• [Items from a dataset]
========

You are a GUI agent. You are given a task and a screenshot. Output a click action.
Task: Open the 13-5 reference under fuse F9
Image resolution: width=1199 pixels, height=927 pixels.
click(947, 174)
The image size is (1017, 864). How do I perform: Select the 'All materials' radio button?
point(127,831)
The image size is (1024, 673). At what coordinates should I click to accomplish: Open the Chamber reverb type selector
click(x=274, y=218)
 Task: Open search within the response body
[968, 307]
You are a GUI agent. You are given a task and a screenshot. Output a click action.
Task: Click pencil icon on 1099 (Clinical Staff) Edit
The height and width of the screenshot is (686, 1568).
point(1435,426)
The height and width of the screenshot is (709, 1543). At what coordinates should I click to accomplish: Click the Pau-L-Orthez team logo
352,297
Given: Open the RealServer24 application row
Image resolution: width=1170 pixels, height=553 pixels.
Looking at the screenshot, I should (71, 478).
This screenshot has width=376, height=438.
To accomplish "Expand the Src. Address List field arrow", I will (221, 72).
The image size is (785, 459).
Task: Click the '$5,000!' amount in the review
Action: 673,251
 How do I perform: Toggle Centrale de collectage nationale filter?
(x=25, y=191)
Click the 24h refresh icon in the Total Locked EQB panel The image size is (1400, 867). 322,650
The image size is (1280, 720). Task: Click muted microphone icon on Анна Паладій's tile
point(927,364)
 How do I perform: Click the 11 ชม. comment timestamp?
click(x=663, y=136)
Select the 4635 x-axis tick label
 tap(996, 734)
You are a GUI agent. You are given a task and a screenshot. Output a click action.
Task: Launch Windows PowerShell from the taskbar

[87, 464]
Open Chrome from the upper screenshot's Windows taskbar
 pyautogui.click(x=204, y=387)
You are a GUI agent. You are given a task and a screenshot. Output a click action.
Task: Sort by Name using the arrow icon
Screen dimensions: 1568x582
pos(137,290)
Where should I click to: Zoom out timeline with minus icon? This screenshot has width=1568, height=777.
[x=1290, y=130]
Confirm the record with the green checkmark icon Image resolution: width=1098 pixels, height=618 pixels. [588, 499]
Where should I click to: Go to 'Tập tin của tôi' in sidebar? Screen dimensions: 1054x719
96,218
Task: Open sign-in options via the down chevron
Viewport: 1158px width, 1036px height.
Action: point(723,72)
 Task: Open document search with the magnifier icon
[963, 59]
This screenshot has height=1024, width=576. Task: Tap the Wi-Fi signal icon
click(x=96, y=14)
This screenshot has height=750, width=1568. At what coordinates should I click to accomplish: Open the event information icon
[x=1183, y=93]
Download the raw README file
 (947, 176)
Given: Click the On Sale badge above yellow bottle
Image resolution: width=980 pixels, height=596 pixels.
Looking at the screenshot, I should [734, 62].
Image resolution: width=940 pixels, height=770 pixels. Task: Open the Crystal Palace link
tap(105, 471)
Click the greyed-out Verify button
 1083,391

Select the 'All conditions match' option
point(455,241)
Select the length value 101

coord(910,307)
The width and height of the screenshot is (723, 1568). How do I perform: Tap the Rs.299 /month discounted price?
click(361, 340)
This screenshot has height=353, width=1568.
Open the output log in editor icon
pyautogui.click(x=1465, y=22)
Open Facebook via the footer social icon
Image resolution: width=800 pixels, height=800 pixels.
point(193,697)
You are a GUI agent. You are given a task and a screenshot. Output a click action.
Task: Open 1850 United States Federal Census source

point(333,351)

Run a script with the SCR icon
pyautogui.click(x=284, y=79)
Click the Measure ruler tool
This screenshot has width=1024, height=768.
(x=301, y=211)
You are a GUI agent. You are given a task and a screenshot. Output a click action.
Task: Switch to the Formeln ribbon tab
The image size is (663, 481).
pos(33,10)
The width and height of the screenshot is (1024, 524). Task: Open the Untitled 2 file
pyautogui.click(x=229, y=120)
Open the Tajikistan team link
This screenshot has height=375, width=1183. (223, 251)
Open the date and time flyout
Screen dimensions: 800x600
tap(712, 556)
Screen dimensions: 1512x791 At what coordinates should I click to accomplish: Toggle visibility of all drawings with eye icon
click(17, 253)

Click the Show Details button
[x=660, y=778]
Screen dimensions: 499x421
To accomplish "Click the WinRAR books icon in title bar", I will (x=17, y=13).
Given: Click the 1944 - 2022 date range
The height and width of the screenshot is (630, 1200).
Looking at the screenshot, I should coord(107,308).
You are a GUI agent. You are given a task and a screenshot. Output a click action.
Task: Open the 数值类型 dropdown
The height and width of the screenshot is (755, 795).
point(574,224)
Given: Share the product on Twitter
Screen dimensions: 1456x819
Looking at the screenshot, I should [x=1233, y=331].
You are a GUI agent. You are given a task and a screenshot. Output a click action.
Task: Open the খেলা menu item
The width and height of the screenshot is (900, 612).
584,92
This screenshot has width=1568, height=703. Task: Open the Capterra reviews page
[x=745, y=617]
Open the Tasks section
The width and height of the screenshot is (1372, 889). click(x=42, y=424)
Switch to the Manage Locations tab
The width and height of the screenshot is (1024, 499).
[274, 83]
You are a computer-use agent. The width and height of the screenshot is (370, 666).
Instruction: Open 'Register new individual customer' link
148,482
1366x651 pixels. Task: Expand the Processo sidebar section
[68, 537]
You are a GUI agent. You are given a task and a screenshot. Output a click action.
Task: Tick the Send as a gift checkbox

========

• [WORK TASK] From the first line to the last, copy the records exactly as they appear above.

• [PROBLEM SOLUTION]
You are a GUI agent. You are given a task and a screenshot. Output a click action.
Task: Open the 13-5 reference under fuse F9
Image resolution: width=1199 pixels, height=927 pixels.
click(947, 174)
The image size is (1017, 864). How do I perform: Select the 'All materials' radio button?
point(127,831)
The image size is (1024, 673). At what coordinates should I click to accomplish: Open the Chamber reverb type selector
click(x=274, y=218)
 Task: Open search within the response body
[968, 307]
You are a GUI agent. You are given a task and a screenshot. Output a click action.
Task: Click pencil icon on 1099 (Clinical Staff) Edit
The height and width of the screenshot is (686, 1568).
point(1435,426)
The height and width of the screenshot is (709, 1543). At what coordinates should I click to accomplish: Click the Pau-L-Orthez team logo
352,297
Given: Open the RealServer24 application row
Image resolution: width=1170 pixels, height=553 pixels.
Looking at the screenshot, I should (71, 478).
This screenshot has width=376, height=438.
To accomplish "Expand the Src. Address List field arrow", I will (221, 72).
The image size is (785, 459).
Task: Click the '$5,000!' amount in the review
Action: 673,251
 How do I perform: Toggle Centrale de collectage nationale filter?
(x=25, y=191)
Click the 24h refresh icon in the Total Locked EQB panel The image size is (1400, 867). 322,650
The image size is (1280, 720). Task: Click muted microphone icon on Анна Паладій's tile
point(927,364)
 How do I perform: Click the 11 ชม. comment timestamp?
click(x=663, y=136)
Select the 4635 x-axis tick label
 tap(996, 734)
You are a GUI agent. You are given a task and a screenshot. Output a click action.
Task: Launch Windows PowerShell from the taskbar

[87, 464]
Open Chrome from the upper screenshot's Windows taskbar
 pyautogui.click(x=204, y=387)
You are a GUI agent. You are given a task and a screenshot. Output a click action.
Task: Sort by Name using the arrow icon
Screen dimensions: 1568x582
pos(137,290)
Where should I click to: Zoom out timeline with minus icon? This screenshot has width=1568, height=777.
[x=1290, y=130]
Confirm the record with the green checkmark icon Image resolution: width=1098 pixels, height=618 pixels. [588, 499]
Where should I click to: Go to 'Tập tin của tôi' in sidebar? Screen dimensions: 1054x719
96,218
Task: Open sign-in options via the down chevron
Viewport: 1158px width, 1036px height.
Action: point(723,72)
 Task: Open document search with the magnifier icon
[963, 59]
This screenshot has height=1024, width=576. Task: Tap the Wi-Fi signal icon
click(x=96, y=14)
This screenshot has height=750, width=1568. At what coordinates should I click to accomplish: Open the event information icon
[x=1183, y=93]
Download the raw README file
 (947, 176)
Given: Click the On Sale badge above yellow bottle
Image resolution: width=980 pixels, height=596 pixels.
Looking at the screenshot, I should [734, 62].
Image resolution: width=940 pixels, height=770 pixels. Task: Open the Crystal Palace link
tap(105, 471)
Click the greyed-out Verify button
 1083,391

Select the 'All conditions match' option
point(455,241)
Select the length value 101

coord(910,307)
The width and height of the screenshot is (723, 1568). How do I perform: Tap the Rs.299 /month discounted price?
click(361, 340)
This screenshot has height=353, width=1568.
Open the output log in editor icon
pyautogui.click(x=1465, y=22)
Open Facebook via the footer social icon
Image resolution: width=800 pixels, height=800 pixels.
point(193,697)
You are a GUI agent. You are given a task and a screenshot. Output a click action.
Task: Open 1850 United States Federal Census source

point(333,351)

Run a script with the SCR icon
pyautogui.click(x=284, y=79)
Click the Measure ruler tool
This screenshot has width=1024, height=768.
(x=301, y=211)
You are a GUI agent. You are given a task and a screenshot. Output a click action.
Task: Switch to the Formeln ribbon tab
The image size is (663, 481).
pos(33,10)
The width and height of the screenshot is (1024, 524). Task: Open the Untitled 2 file
pyautogui.click(x=229, y=120)
Open the Tajikistan team link
This screenshot has height=375, width=1183. (223, 251)
Open the date and time flyout
Screen dimensions: 800x600
tap(712, 556)
Screen dimensions: 1512x791 At what coordinates should I click to accomplish: Toggle visibility of all drawings with eye icon
click(17, 253)

Click the Show Details button
[x=660, y=778]
Screen dimensions: 499x421
To accomplish "Click the WinRAR books icon in title bar", I will (x=17, y=13).
Given: Click the 1944 - 2022 date range
The height and width of the screenshot is (630, 1200).
Looking at the screenshot, I should coord(107,308).
You are a GUI agent. You are given a task and a screenshot. Output a click action.
Task: Open the 数值类型 dropdown
The height and width of the screenshot is (755, 795).
point(574,224)
Given: Share the product on Twitter
Screen dimensions: 1456x819
Looking at the screenshot, I should [x=1233, y=331].
You are a GUI agent. You are given a task and a screenshot. Output a click action.
Task: Open the খেলা menu item
The width and height of the screenshot is (900, 612).
584,92
This screenshot has width=1568, height=703. Task: Open the Capterra reviews page
[x=745, y=617]
Open the Tasks section
The width and height of the screenshot is (1372, 889). click(x=42, y=424)
Switch to the Manage Locations tab
The width and height of the screenshot is (1024, 499).
[274, 83]
You are a computer-use agent. The width and height of the screenshot is (370, 666).
Instruction: Open 'Register new individual customer' link
148,482
1366x651 pixels. Task: Expand the Processo sidebar section
[68, 537]
You are a GUI agent. You are given a task and a screenshot. Output a click action.
Task: Tick the Send as a gift checkbox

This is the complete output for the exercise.